European Court rules that the 13 men ‘disappeared’ at the hands of the Russian State must be presumed dead

27 February 2014

Today the European Court of Human Rights ruled in the case Dzhabrailov and Others v Russia[1] that the arrest and abduction of 13 men in Chechnya between 2000 and 2004 violated the right to life under the European Convention on Human Rights. Applicants in two of the nine joined applications were represented by the European Human Rights Advocacy Centre (EHRAC), based at Middlesex University, and the Russian NGO Memorial, based in Moscow. The applicants were awarded in total 780,000 EUR in damages.

Yakub Dzhabrailov

The applicants in this case are the father, mother and two sisters of Yakub Dzhabrailov, who disappeared from their family home in Argun, Chechnya, on 15 December 2001. Russian servicemen had been conducting a ‘sweep-up’ operation (zachistka) in the area, and Yakub had been threatened with arrest the day before his disappearance, with servicemen stating that “those whom they took away never returned”. The next day, servicemen arrived at the home at noon. Yakub was taken outside, put in a vehicle and taken away. Other servicemen patrolling the streets witnessed the events but did not interfere. His mother appealed on the same day to the town administration, along with relatives of other men who were also arrested during the operation, and was told that he was taken to a ‘filtering point’ and later that he would be transferred to the military commander’s office. On 18 December, whilst appealing for information at the district military commander’s office, she heard Yakub screaming. He has not been seen since 15 December 2001.
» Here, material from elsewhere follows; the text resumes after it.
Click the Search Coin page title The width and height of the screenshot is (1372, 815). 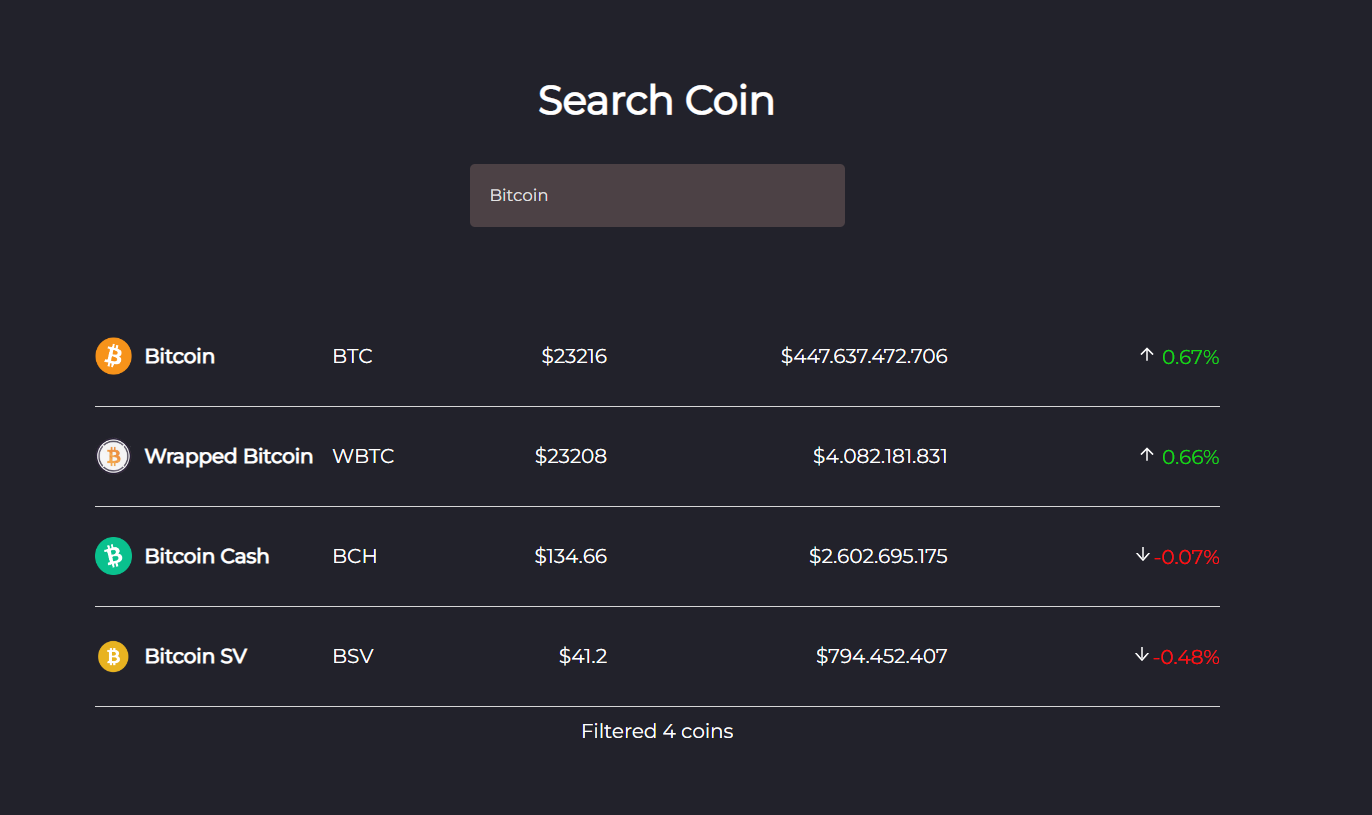[x=657, y=99]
The investigation into the abduction was suspended and resumed on several occasions; the last time in 25 December 2011, ten years after Yakub disappeared. Proceedings are still pending.

Moul Usumov

The applicants are the wife and four children of Mr Moul Usumov. Moul worked for the regional Federal Security Bureau (FSB) in Kurchaloy, Chechnya. On 30 June 2001 a group of armed servicemen arrived in the neighbourhood. Some of them broke into the applicants’ house and ordered them to lie down on the floor. They took money, valuables and Moul’s military service card. One of the servicemen hit him with his rifle butt, demanding that he spell out his name. They then handcuffed him and drove him away with them. On appealing to the head of the FSB, his wife was told “It comes as a shock to me to hear that Mr Moul Usumov has been arrested. He is one of us. Don’t worry, he will be released by 4 p.m.” However, he was not released and has not been seen since.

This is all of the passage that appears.